You can do no such thing. The only problem is when the theories are poorly thought out and logically inconsistent and not subjected to improvement. A lot of economic theory suffers from this.

TGGP October 20, 2007 at 1:38 am

I discussed Charles Lindbergh and the merits of isolationism here at my blog.

Tory, it is mighty funny that you denounce forcing people to adopt capitalism and then speak highly of the forced transformation of the southern economy.

Dan Mahoney October 20, 2007 at 7:26 pm


Which is it, African or American?

Anthony October 20, 2007 at 7:48 pm

Hah, I missed the bit on southern slavery… good observation TGGP.

Brett Celinski October 23, 2007 at 1:29 am

Ok, this is highly off-topic, but relevant in that the Old Right is being vilified again, mainly in the persona of Ron Paul.

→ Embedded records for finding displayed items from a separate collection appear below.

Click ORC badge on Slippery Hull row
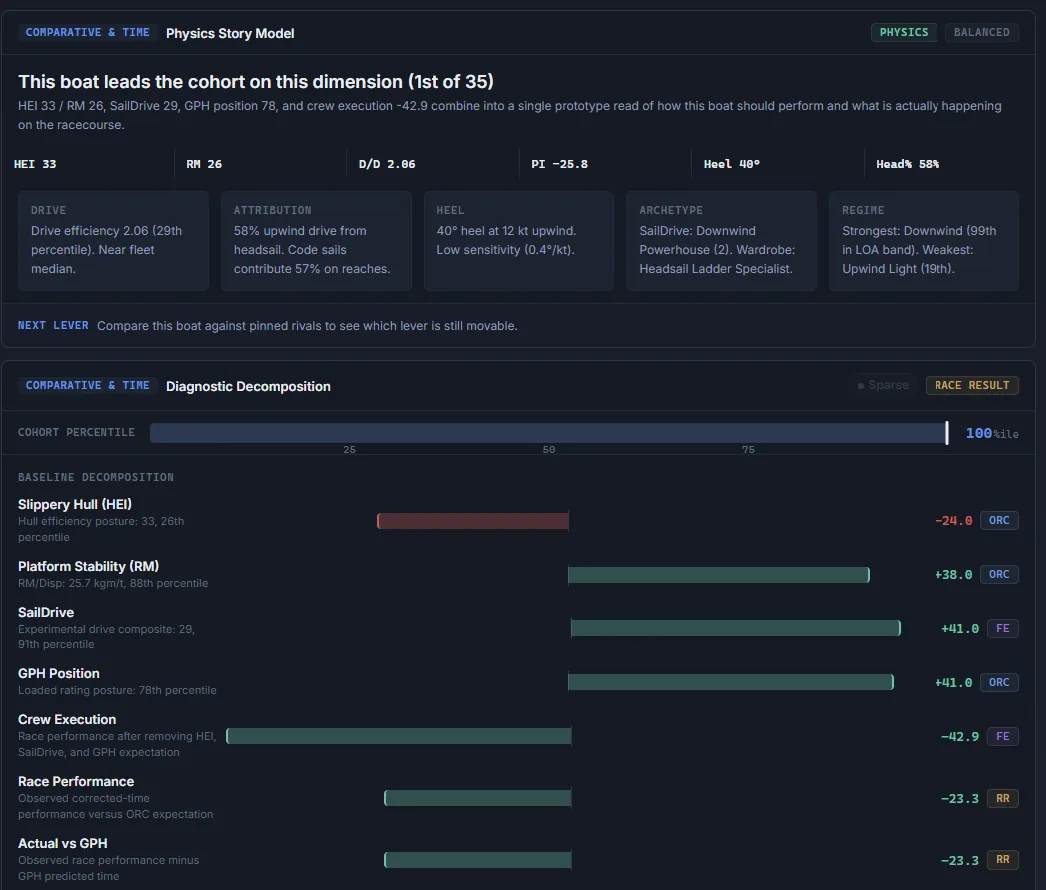Screen dimensions: 1046x890 tap(999, 520)
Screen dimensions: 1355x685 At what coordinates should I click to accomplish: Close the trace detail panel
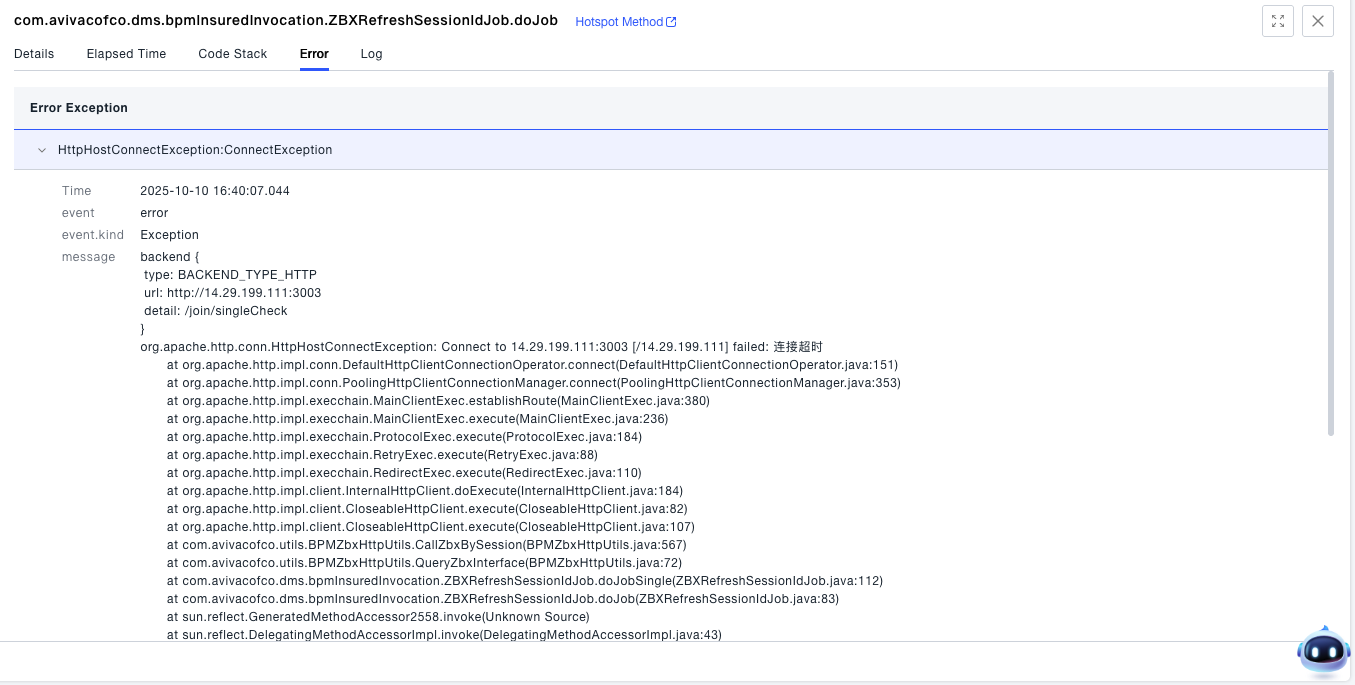(1317, 21)
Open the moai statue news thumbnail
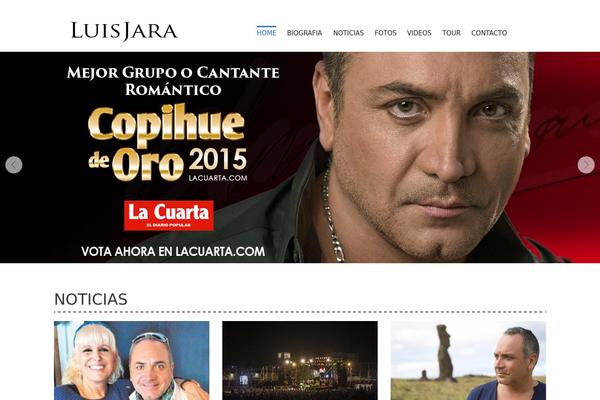This screenshot has height=400, width=600. tap(468, 361)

Guys… the anti-Ron Paul stuff is getting pretty… um, histrionic again. Reading through some of these things on the net makes me feel like walking through a room full of bees in a hot summer night, drunk.

They’re saying he’s racist. His supporters spam. He hates Jews. He’s a socialist (ignoranceisstrengthihategoldstein)!!!!!!

Um… *whistles* Uh, Hot damn!. This is the most Left I’ve seen the GOP since, well, the Left was more Left than the GOP.

I just really, really want somebody to just rhetorically hammer some of the stuff LittleGreenFootballs and the like produce. There’s atleast 40 different repetitive, “damning exposes/conspiracies/IRREFUTABLE EVIDENCE LOOK HOW LONG THE POST IS IT MUST BE IRREFUTABLE BECAUSE YOU HAVE TO SCROLL DOWN IT FOR FIVE MINUTES” type posts on something Ron Paul has done.